-- BEGIN Material --

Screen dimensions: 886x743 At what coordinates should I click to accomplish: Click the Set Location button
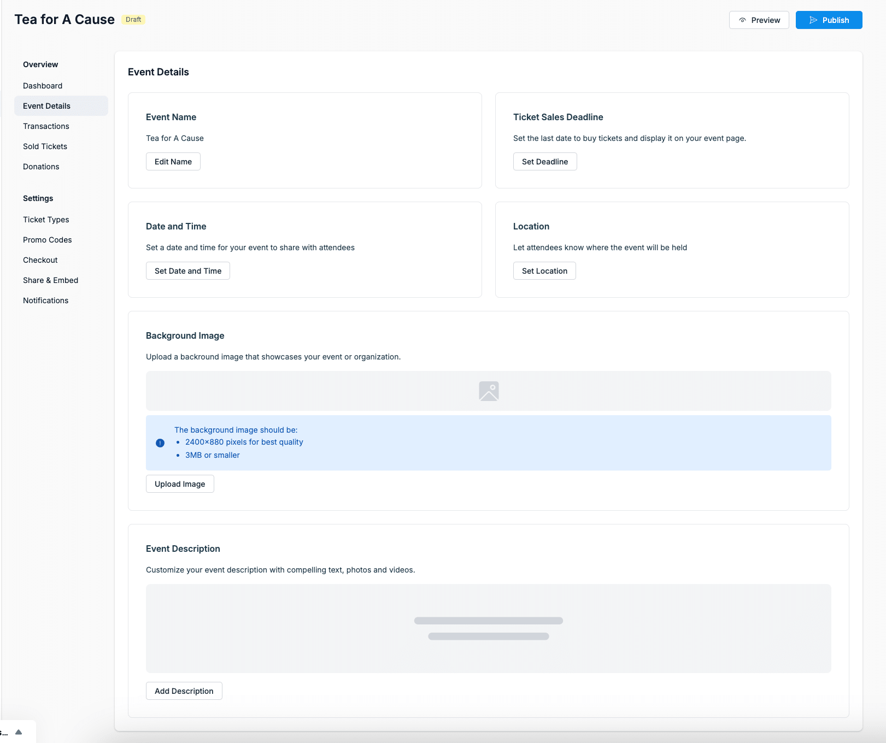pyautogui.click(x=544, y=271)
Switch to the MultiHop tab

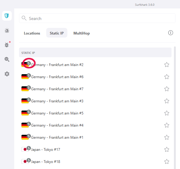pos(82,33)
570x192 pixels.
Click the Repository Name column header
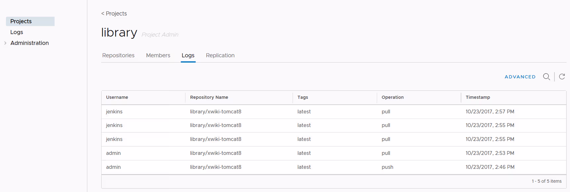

-- END Material --
-- BEGIN Material --

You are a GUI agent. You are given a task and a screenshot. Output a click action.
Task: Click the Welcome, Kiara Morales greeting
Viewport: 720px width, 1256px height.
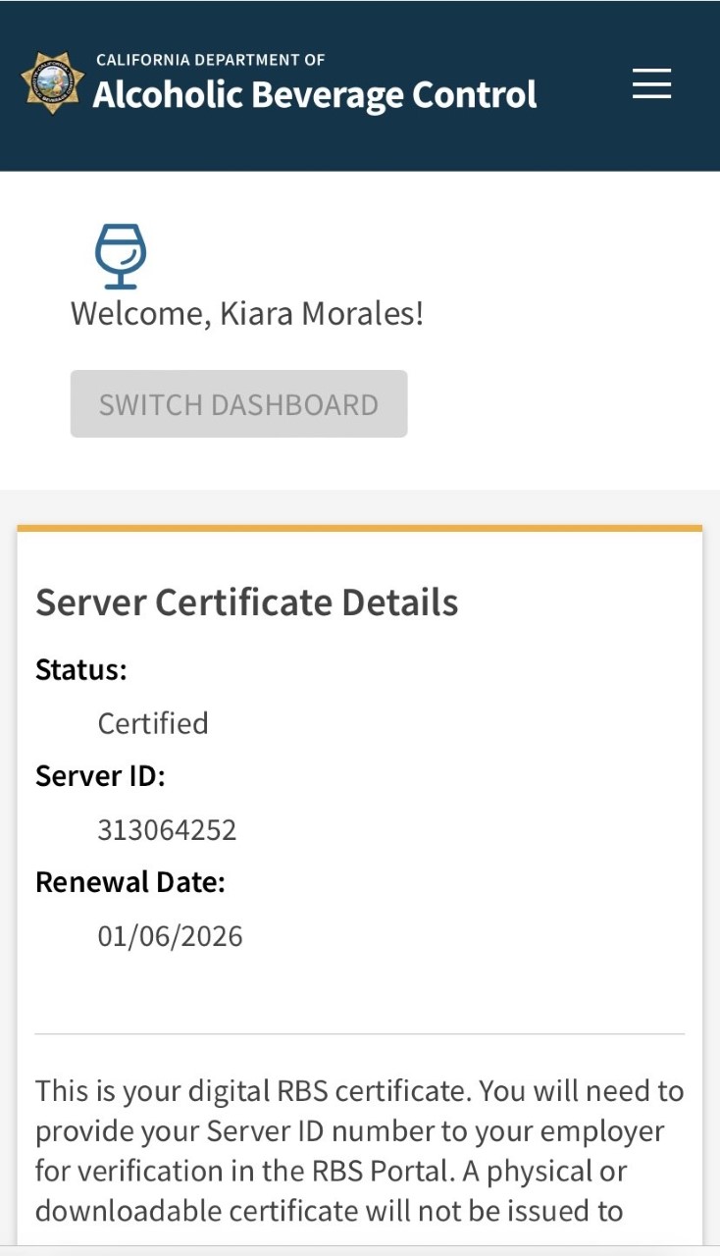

-- END Material --

> [Task prompt]: Render the records from the line containing "Screen dimensions: 886x743" through the line containing "Click the Repository Name column header" as a Markdown table with the columns Row and Line. Skip blank lines and leave the pictures out.

> [Task answer]:
| Row | Line |
|---|---|
| 1 | Screen dimensions: 886x743 At what coordinates should I click to accomplish: Click the Set Location button |
| 2 | pyautogui.click(x=544, y=271) |
| 3 | Switch to the MultiHop tab |
| 4 | pos(82,33) |
| 5 | 570x192 pixels. |
| 6 | Click the Repository Name column header |